__Set tasks__:
(1) In the forum thread about scratches on Calphalon cookware, which cleaning product failed to remove the scratch from the pan?
(2) Translate this sentence from the forum thread about scratches on Calphalon cookware into Spanish: "Cosmetic marks won't affect the way they perform."

__Document segment__:
[start]

# New Calphalon Contemporary Cookware scratching



## motifone (Jan 11, 2007)

Hi gang,

I'm new here and coming from the world of non-stick.  For our wedding, we received a nice (and pricey) set of Calphalon Contemporary stainless steel cookware.  It has a lovely brushed metal patina.  We just started cooking on it and have been gentle with it.  However, we have been noticing that the inside bottom of the pans are developing scratches.  Tonight, when cooking in one of the sauce pans, a nylon/plastic cooking spoon put an ugly one inch scratch in the bottom.  All we were doing was lightly stirring.  The spoon might have had a bit of a seam to it, but nothing sharp or as hard as a metal utensil.  We don't dare use our metal utensils now, even though Calphalon says metal utensils are fine for this cookware.

Is this common and natural?  I can't feel the scratch with my fingernail, but it runs counter to the brushed metal design (so stands out) and doesn't come out with Barkeeper's friend, either.  I know pans are meant to use and cook in, but is this to be expected of stainless steel --- the bottom getting scratched up over time?  To the point they all blend in? ;P

Thanks for welcoming me to this community and offering your thoughts!
-S


----------



## Andy M. (Jan 11, 2007)

motifone, welcome to DC.

If this is SS, not non-stick, I cannot imagine a plastic utensil would scratch the SS.  Is it possible the pan was very hot and the plastic spoon melted a little plastic onto the SS pan?

SS is a very hard metal.  Metal utensils can leave cosmetic marks on the surface.   If they are so slight you cannot feel them, they are no harm to the cooking process.

I use wood or metal utensils in my SS cookware most of the time.  I also use metal on occasion.


----------



## Robo410 (Jan 11, 2007)

if you cook, the tools you use will show it.  Same as if you do wood working.  Use is not abuse.  However, don't worry about a suface mark...onto the next dish.  enjoy.


----------



## motifone (Jan 11, 2007)

Thanks for the reply. I suspect it is a cosmetic mark, as I cannot feel it... only see it.  I'll see how they hold up over the next few days.

Cheers!


----------



## GB (Jan 11, 2007)

Don't be scared to use metal utensils. They will not damage your pans. SS pans can take quite a bit of abuse. Cosmetic marks won't affect the way they perform. Enjoy your pans and don't feel you need to baby them


----------



## motifone (Jan 11, 2007)

Thanks.  Yeah, having been used to non-stick and not scratching it, I guess it's just new territory for us.  Seems like cosemtic marks are completely normal -- after a while, there will be so many that the marks will form a patina all their own.


----------



## GB (Jan 11, 2007)

Yes it does take a bit of getting used to going from non stick to SS. Just be happy you were not going the other direction or your non stick would probably be very scratched up already


----------

[end]

__Excerpted records__:
[start]

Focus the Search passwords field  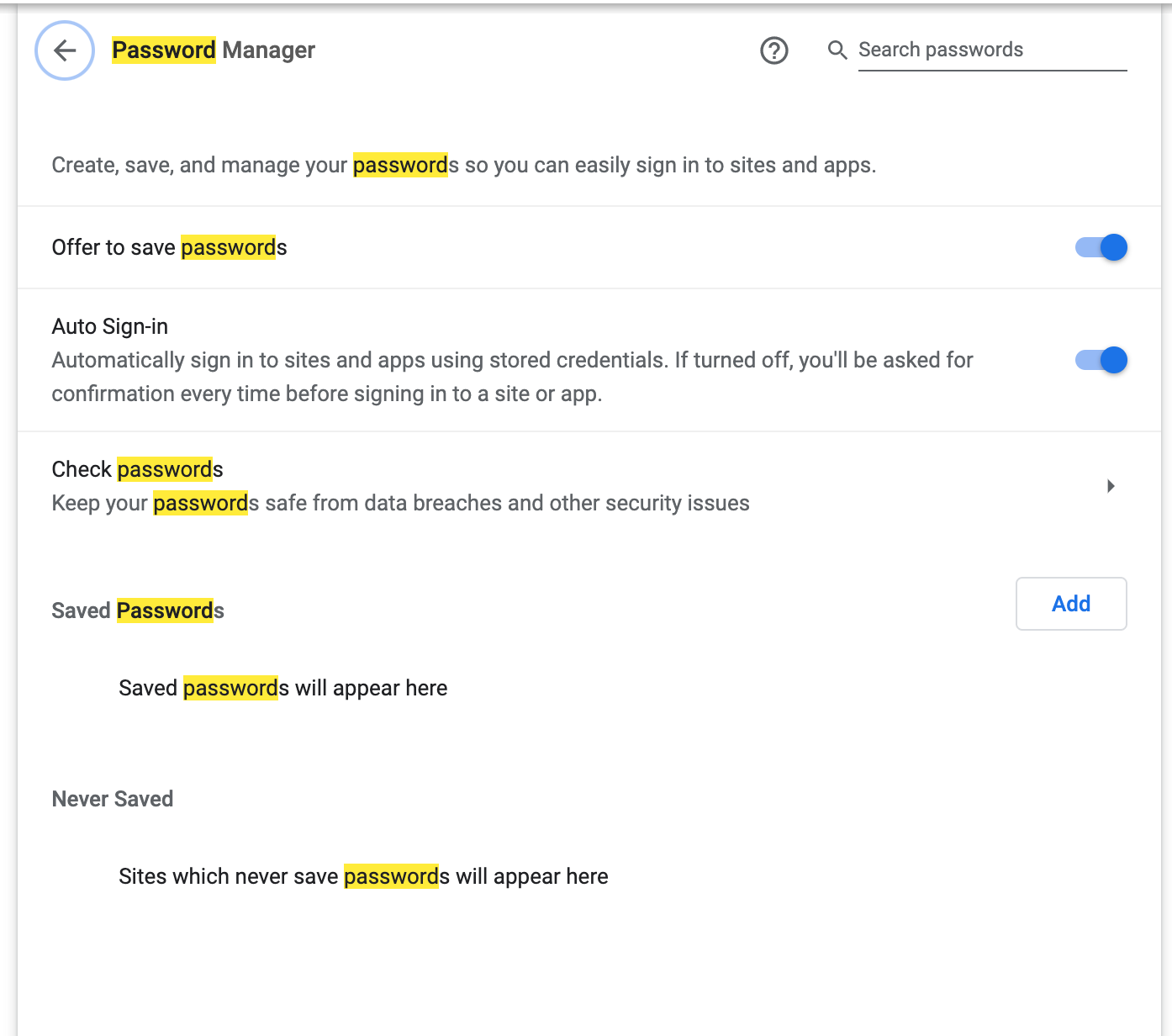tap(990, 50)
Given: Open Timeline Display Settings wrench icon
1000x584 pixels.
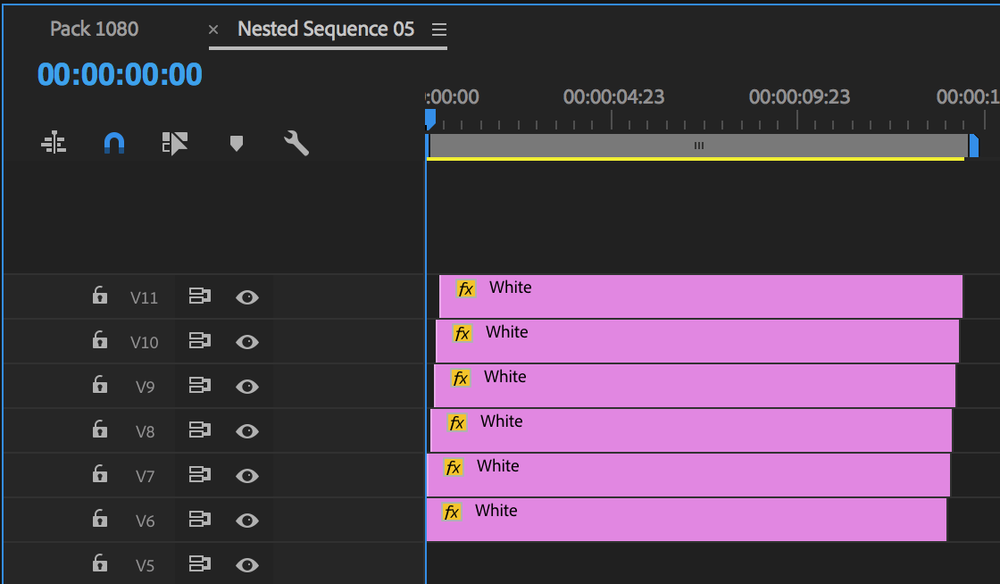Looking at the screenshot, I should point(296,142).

[end]
[start]

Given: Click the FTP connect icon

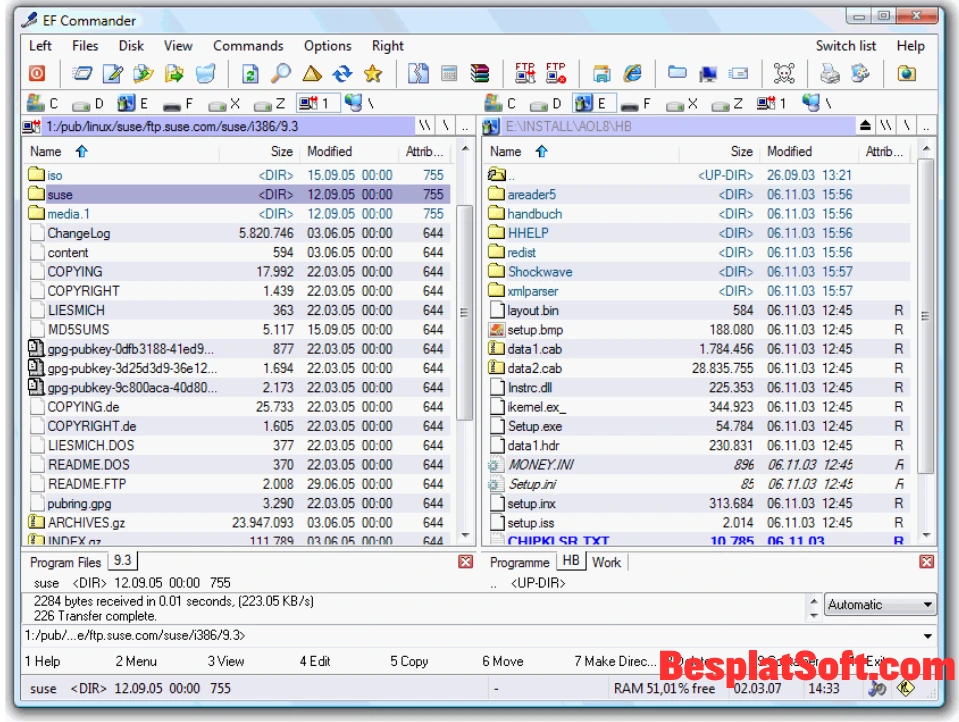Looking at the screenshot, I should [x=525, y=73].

[end]

__Solutions__:
(1) Barkeeper's friend

(2) Las marcas estéticas no afectarán su rendimiento.